DIRECTIONS FOR THIS TASK
Once you have checked the records that follow, state how many of their lines hold "will", giving the number only.

□ □ □ □ □

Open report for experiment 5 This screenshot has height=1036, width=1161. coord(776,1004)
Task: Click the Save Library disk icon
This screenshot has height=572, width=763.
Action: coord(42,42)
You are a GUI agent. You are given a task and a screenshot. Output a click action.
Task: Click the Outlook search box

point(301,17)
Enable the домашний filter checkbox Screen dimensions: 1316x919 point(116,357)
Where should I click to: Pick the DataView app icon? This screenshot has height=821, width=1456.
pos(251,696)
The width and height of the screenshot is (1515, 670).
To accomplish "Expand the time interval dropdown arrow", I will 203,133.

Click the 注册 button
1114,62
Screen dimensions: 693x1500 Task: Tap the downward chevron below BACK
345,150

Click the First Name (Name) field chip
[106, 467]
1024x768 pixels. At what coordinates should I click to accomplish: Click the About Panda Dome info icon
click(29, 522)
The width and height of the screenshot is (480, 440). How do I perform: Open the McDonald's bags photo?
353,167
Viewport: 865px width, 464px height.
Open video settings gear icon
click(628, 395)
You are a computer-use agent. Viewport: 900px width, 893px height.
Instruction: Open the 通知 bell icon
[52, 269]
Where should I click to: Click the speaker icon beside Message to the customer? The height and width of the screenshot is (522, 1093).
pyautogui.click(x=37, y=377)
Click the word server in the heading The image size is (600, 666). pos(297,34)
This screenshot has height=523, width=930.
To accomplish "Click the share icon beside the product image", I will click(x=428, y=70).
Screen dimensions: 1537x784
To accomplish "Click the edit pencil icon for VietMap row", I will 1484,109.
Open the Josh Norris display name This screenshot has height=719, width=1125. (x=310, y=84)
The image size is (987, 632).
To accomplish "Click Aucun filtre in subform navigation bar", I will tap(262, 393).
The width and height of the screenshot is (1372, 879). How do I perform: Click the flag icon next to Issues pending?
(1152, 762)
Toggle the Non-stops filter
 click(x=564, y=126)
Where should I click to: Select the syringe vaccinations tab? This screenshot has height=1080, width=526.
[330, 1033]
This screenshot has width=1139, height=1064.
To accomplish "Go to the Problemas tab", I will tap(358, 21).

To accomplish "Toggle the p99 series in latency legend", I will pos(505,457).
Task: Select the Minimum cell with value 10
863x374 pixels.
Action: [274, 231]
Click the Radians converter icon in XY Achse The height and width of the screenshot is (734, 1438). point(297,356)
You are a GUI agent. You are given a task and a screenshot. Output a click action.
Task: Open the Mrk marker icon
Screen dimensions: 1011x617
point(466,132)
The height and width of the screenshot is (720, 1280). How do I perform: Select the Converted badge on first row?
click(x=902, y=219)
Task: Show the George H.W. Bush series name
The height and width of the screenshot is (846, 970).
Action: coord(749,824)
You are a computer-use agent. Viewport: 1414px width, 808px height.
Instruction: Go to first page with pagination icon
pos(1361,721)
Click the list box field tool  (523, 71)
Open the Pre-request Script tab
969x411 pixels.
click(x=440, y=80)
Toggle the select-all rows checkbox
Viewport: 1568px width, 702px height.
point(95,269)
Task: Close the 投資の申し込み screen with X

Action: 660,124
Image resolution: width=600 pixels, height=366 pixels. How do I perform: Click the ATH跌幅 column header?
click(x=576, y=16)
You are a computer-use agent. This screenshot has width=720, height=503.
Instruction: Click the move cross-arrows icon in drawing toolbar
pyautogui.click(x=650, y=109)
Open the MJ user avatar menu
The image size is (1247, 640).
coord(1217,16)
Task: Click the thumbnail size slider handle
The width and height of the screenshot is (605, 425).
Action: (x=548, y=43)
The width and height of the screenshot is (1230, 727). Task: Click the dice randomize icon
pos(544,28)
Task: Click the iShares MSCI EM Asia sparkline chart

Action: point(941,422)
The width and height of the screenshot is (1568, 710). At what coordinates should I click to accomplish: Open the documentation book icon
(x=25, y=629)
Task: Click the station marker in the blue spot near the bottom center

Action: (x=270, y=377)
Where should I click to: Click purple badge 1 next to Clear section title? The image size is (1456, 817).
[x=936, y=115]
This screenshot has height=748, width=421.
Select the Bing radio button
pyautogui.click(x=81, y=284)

□ □ □ □ □

ANSWER
6